■ **Problem**
Starting at the first line of the entries, extract each line up to and including the one that contains "はしか (985, 1517)", but leave out the pictures.

***** The input

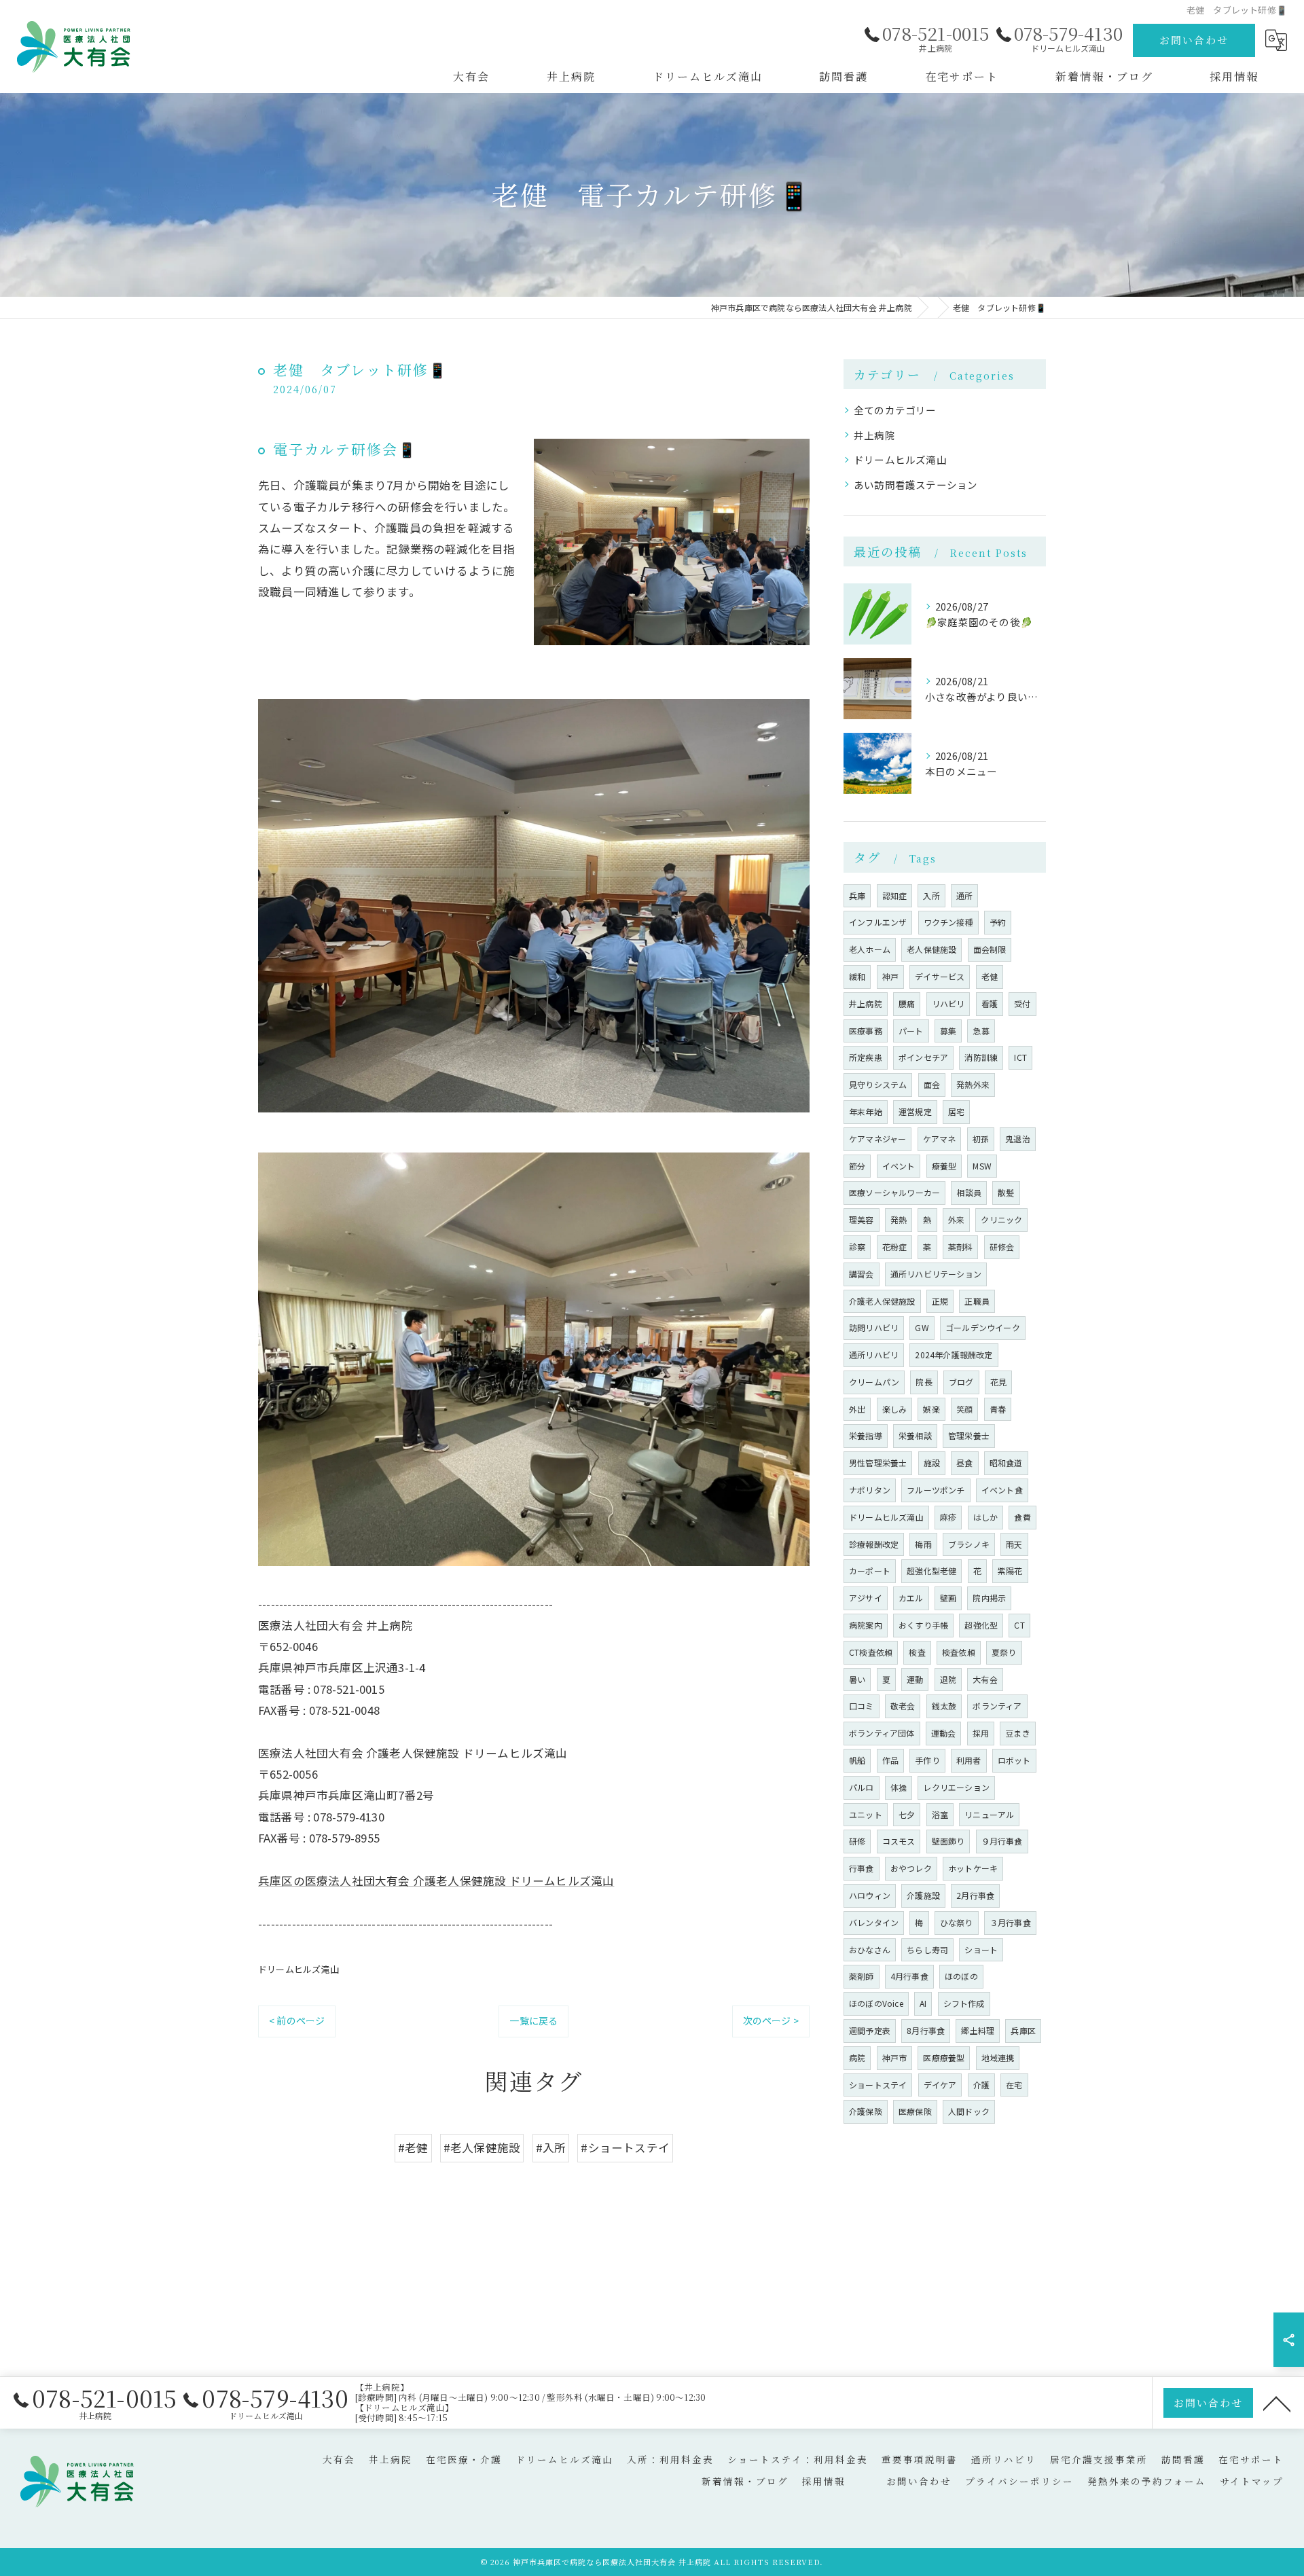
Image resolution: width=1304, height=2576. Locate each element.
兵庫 (857, 895)
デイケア (940, 2084)
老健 (989, 976)
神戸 (890, 976)
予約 (998, 922)
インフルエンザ (878, 922)
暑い (857, 1679)
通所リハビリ (874, 1354)
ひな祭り (956, 1922)
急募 (981, 1030)
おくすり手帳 (923, 1625)
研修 (857, 1841)
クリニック (1001, 1219)
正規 (940, 1301)
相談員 (968, 1192)
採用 (981, 1733)
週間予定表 (869, 2030)
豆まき (1017, 1733)
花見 (998, 1381)
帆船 (857, 1760)
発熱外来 (973, 1084)
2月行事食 (975, 1895)
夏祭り (1004, 1652)
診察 (857, 1246)
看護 (989, 1003)
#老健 (413, 2147)
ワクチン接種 (948, 922)
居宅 (956, 1111)
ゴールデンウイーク (982, 1327)
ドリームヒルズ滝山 (298, 1969)
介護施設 (923, 1895)
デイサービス (939, 976)
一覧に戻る (533, 2020)
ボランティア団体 (882, 1733)
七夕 (907, 1814)
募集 (948, 1030)
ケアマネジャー (877, 1138)
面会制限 (990, 949)
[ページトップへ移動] (1276, 2402)
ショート (981, 1949)
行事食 (861, 1868)
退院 (948, 1679)
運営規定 (915, 1111)
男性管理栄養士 (878, 1462)
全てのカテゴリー (895, 410)
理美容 (861, 1219)
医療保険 (915, 2111)
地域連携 (998, 2057)
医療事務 (865, 1030)
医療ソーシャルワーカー (894, 1192)
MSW (982, 1166)
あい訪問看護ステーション (915, 484)
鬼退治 (1017, 1138)
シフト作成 (964, 2003)
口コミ (861, 1705)
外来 (956, 1219)
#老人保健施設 (481, 2147)
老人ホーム (869, 949)
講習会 (861, 1274)
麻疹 (948, 1517)
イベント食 (1002, 1489)
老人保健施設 (931, 949)
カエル (911, 1597)
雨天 (1014, 1544)
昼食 (964, 1462)
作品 (890, 1760)
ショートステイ (878, 2084)
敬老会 (903, 1705)
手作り (927, 1760)
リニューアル (989, 1814)
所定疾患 (865, 1057)
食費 (1022, 1517)
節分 (857, 1166)
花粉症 (894, 1246)
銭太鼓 (944, 1705)
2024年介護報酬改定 (953, 1354)
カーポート (869, 1570)
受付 (1022, 1003)
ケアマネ (939, 1138)
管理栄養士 (969, 1435)
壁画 (948, 1597)
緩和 (857, 976)
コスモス (899, 1841)
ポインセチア (923, 1057)
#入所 (551, 2147)
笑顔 (964, 1409)
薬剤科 (960, 1246)
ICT (1020, 1057)
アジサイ (865, 1597)
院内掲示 (989, 1597)
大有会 (985, 1679)
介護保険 (865, 2111)
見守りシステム (878, 1084)
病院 (857, 2057)
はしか (985, 1517)
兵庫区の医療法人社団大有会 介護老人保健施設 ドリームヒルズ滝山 (436, 1880)
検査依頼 (958, 1652)
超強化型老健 (931, 1570)
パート (911, 1030)
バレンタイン (874, 1922)
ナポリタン (869, 1489)
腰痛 (907, 1003)
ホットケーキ (973, 1868)
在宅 (1014, 2084)
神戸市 (894, 2057)
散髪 (1006, 1192)
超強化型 (981, 1625)
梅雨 (923, 1544)
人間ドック (969, 2111)
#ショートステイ (625, 2147)
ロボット (1014, 1760)
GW (921, 1327)
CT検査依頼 (870, 1652)
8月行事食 (926, 2030)
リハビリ (948, 1003)
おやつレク (911, 1868)
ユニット (865, 1814)
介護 (981, 2084)
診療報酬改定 (874, 1544)
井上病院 (874, 435)
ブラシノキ (969, 1544)
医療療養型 (943, 2057)
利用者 (968, 1760)
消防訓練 (981, 1057)
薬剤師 (861, 1976)
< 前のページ (297, 2020)
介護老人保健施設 (882, 1301)
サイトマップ (1252, 2481)
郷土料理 (977, 2030)
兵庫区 (1023, 2030)
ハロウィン (869, 1895)
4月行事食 (909, 1976)
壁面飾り (948, 1841)
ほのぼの (961, 1976)
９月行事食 (1002, 1841)
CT (1019, 1625)
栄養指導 (865, 1435)
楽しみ (894, 1409)
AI (923, 2003)
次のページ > (771, 2020)
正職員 (977, 1301)
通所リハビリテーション (935, 1274)
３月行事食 (1010, 1922)
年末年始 (865, 1111)
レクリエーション (956, 1787)
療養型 (944, 1166)
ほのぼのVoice (876, 2003)
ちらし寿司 (927, 1949)
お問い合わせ (1194, 40)
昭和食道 (1006, 1462)
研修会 (1002, 1246)
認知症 (894, 895)
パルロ (861, 1787)
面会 (932, 1084)
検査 (917, 1652)
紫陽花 (1010, 1570)
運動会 (943, 1733)
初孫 (981, 1138)
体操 (898, 1787)
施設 (932, 1462)
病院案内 (865, 1625)
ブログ (961, 1381)
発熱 (898, 1219)
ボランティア (997, 1705)
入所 (931, 895)
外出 (857, 1409)
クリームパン (874, 1381)
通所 (964, 895)
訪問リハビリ (874, 1327)
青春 (998, 1409)
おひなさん (869, 1949)
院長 (924, 1381)
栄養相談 (915, 1435)
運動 (915, 1679)
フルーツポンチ (935, 1489)
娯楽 (931, 1409)
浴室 (940, 1814)
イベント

**********

■ **Exercise output**
Image resolution: width=1304, height=2576. Locate each element.
兵庫 (857, 895)
デイケア (940, 2084)
老健 (989, 976)
神戸 (890, 976)
予約 (998, 922)
インフルエンザ (878, 922)
暑い (857, 1679)
通所リハビリ (874, 1354)
ひな祭り (956, 1922)
急募 (981, 1030)
おくすり手帳 (923, 1625)
研修 (857, 1841)
クリニック (1001, 1219)
正規 (940, 1301)
相談員 (968, 1192)
採用 (981, 1733)
週間予定表 (869, 2030)
豆まき (1017, 1733)
花見 (998, 1381)
帆船 (857, 1760)
発熱外来 (973, 1084)
2月行事食 (975, 1895)
夏祭り (1004, 1652)
診察 (857, 1246)
看護 (989, 1003)
#老健 (413, 2147)
ワクチン接種 (948, 922)
居宅 (956, 1111)
ゴールデンウイーク (982, 1327)
ドリームヒルズ滝山 (298, 1969)
介護施設 (923, 1895)
デイサービス (939, 976)
一覧に戻る (533, 2020)
ボランティア団体 (882, 1733)
七夕 (907, 1814)
募集 (948, 1030)
ケアマネジャー (877, 1138)
面会制限 (990, 949)
[ページトップへ移動] (1276, 2402)
ショート (981, 1949)
行事食 (861, 1868)
退院 (948, 1679)
運営規定 (915, 1111)
男性管理栄養士 (878, 1462)
全てのカテゴリー (895, 410)
理美容 (861, 1219)
医療保険 (915, 2111)
地域連携 (998, 2057)
医療事務 (865, 1030)
医療ソーシャルワーカー (894, 1192)
MSW (982, 1166)
あい訪問看護ステーション (915, 484)
鬼退治 (1017, 1138)
シフト作成 (964, 2003)
口コミ (861, 1705)
外来 (956, 1219)
#老人保健施設 (481, 2147)
老人ホーム (869, 949)
講習会 (861, 1274)
麻疹 (948, 1517)
イベント食 (1002, 1489)
老人保健施設 (931, 949)
カエル (911, 1597)
雨天 (1014, 1544)
昼食 (964, 1462)
作品 (890, 1760)
ショートステイ (878, 2084)
敬老会 (903, 1705)
手作り (927, 1760)
リニューアル (989, 1814)
所定疾患 (865, 1057)
食費 (1022, 1517)
節分 (857, 1166)
花粉症 (894, 1246)
銭太鼓 (944, 1705)
2024年介護報酬改定 (953, 1354)
カーポート (869, 1570)
受付 (1022, 1003)
ケアマネ (939, 1138)
管理栄養士 (969, 1435)
壁画 (948, 1597)
緩和 (857, 976)
コスモス (899, 1841)
ポインセチア (923, 1057)
#入所 (551, 2147)
笑顔 (964, 1409)
薬剤科 (960, 1246)
ICT (1020, 1057)
アジサイ (865, 1597)
院内掲示 (989, 1597)
大有会 (985, 1679)
介護保険 (865, 2111)
見守りシステム (878, 1084)
病院 (857, 2057)
はしか (985, 1517)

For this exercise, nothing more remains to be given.